J’ai cité plus haut les Etats-Unis, mais ce qui se passait en Bourgogne dans les années 70 était tout aussi intéressant au regard de la politique et de l’économie d'un pays. Les vignerons bourguignons voulaient s’industrialiser et faire partie du monde moderne, et ils se sont retrouvés sous la pression d’un engouement pour les engrais chimiques. Ces gens sortis tout droit du village d’Astérix se sont vus confrontés aux pires pièges du monde moderne, mais leur attachement à leur terre, à leur culture, était si fort, qu’ils ont dû en un premier temps céder à ces pièges pour ensuite revenir à une résistance active, acharnée. J’insiste sur cette idée, parce qu’il ne s’agit pas ici d’une position réactionnaire. On trouve en Bourgogne la plus grande complexité en matière de goût pour le vin et bizarrement aussi, la plus grande radicalité face aux pièges du monde actuel. Ces gens se battent pour protéger une idée simple, exprimée avec tout autant de force par un vigneron sarde qui les rejoint, Battista Colombu, “ défendre la dignité et la beauté de l’individu est peut-être la chose la plus importante à faire dans un monde qui sournoisement cherche à nous nuire à chaque instant dans notre individualité".

Vous avez poussé les portes d'un club très fermé. Comment avez-vous été accueilli dans ce monde du vin ?

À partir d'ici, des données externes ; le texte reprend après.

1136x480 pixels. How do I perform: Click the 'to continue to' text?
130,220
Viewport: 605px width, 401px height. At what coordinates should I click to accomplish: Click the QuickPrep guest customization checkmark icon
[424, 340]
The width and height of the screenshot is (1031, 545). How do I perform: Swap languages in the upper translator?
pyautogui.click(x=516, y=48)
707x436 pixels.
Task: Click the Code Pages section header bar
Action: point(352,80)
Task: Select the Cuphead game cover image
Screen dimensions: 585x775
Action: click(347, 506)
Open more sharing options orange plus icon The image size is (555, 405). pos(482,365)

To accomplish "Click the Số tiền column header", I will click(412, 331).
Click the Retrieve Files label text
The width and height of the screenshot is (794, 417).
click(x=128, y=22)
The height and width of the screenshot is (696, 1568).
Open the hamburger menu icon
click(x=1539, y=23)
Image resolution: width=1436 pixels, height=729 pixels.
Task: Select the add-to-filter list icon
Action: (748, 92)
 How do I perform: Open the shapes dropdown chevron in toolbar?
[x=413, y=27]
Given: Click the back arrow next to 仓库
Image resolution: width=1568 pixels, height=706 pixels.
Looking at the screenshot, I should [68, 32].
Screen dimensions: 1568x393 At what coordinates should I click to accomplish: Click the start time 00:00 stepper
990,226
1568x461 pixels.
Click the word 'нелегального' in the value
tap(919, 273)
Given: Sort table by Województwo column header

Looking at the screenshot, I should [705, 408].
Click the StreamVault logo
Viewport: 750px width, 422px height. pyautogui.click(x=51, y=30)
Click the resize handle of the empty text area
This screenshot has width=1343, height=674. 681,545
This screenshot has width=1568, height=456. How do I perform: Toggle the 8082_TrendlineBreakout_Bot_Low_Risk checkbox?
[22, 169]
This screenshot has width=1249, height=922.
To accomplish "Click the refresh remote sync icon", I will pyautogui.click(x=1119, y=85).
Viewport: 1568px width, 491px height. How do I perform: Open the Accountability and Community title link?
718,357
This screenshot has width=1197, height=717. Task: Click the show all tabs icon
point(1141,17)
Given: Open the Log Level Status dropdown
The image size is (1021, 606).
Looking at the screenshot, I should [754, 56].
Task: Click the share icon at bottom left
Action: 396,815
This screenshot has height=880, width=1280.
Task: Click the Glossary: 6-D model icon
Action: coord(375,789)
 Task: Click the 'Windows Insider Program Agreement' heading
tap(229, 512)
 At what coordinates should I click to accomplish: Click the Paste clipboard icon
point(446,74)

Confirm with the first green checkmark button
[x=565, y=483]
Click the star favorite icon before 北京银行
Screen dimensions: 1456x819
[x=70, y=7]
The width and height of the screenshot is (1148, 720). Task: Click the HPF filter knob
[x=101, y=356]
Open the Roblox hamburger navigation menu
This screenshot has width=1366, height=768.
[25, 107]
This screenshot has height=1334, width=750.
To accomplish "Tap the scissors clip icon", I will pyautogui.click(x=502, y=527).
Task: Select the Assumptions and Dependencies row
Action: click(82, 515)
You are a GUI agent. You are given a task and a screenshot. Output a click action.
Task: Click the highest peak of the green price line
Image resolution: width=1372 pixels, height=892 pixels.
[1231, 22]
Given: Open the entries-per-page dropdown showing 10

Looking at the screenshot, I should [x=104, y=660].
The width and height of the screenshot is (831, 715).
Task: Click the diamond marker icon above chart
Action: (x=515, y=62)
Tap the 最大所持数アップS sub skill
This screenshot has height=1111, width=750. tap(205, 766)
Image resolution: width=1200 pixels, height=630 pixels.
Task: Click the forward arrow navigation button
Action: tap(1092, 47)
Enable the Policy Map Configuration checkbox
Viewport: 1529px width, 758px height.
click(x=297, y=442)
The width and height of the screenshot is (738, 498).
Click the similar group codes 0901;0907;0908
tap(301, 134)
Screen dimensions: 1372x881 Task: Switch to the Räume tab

Extrêmement bien, même par ceux qui ne partagent pas mes idées ! Dans le milieu du vin, les gens ont un instinct grégaire, un esprit très convivial. Mêmes ceux qui produisent du vin pour les raisons les moins idéalistes, ont du mal à résister à cette espèce de séduction naturelle qui sort de la bouteille, à cette magie qui s'opère par la transformation du jus de raisin en une potion de bonheur ! Et même si c’est vrai qu’une sorte d’omerta pèse sur certains abus, le monde du vin reste assez innocent en Occident.

Votre démarche était davantage celle d'un amateur que d'un enquêteur ?
Je dirais plutôt que c’est celle d'un " découvreur ". Je me suis lancé dans ce projet avec l’envie de faire partager le plaisir de mes découvertes. Je me suis toujours tenu à distance du snobisme des initiés qui consiste à utiliser un jargon ampoulé et absurde pour parler du vin. Chaque fois que je construisais une carte de vins et que je formais une équipe de salle dans un restaurant, j’insistais pour que chacun des serveurs ne parle du vin qu’en utilisant ses propres termes, avec sincérité. On ne doit pas plus tricher avec une bouteille, qu’un comédien avec ses sentiments. Une démarche factice sera immédiatement perçue comme telle par les buveurs - ou les spectateurs – même pour les moins expérimentés. Pour le film, je tenais à me rapprocher au plus près du point de vue d'un spectateur qui, si tant est qu’il ne s’intéresse pas du tout au vin, se sent toutefois sensible à toute chose qui peut enrichir notre quotidien... et qui s’inquiète pour l’avenir de ces petits plaisirs finalement si essentiels à notre survie.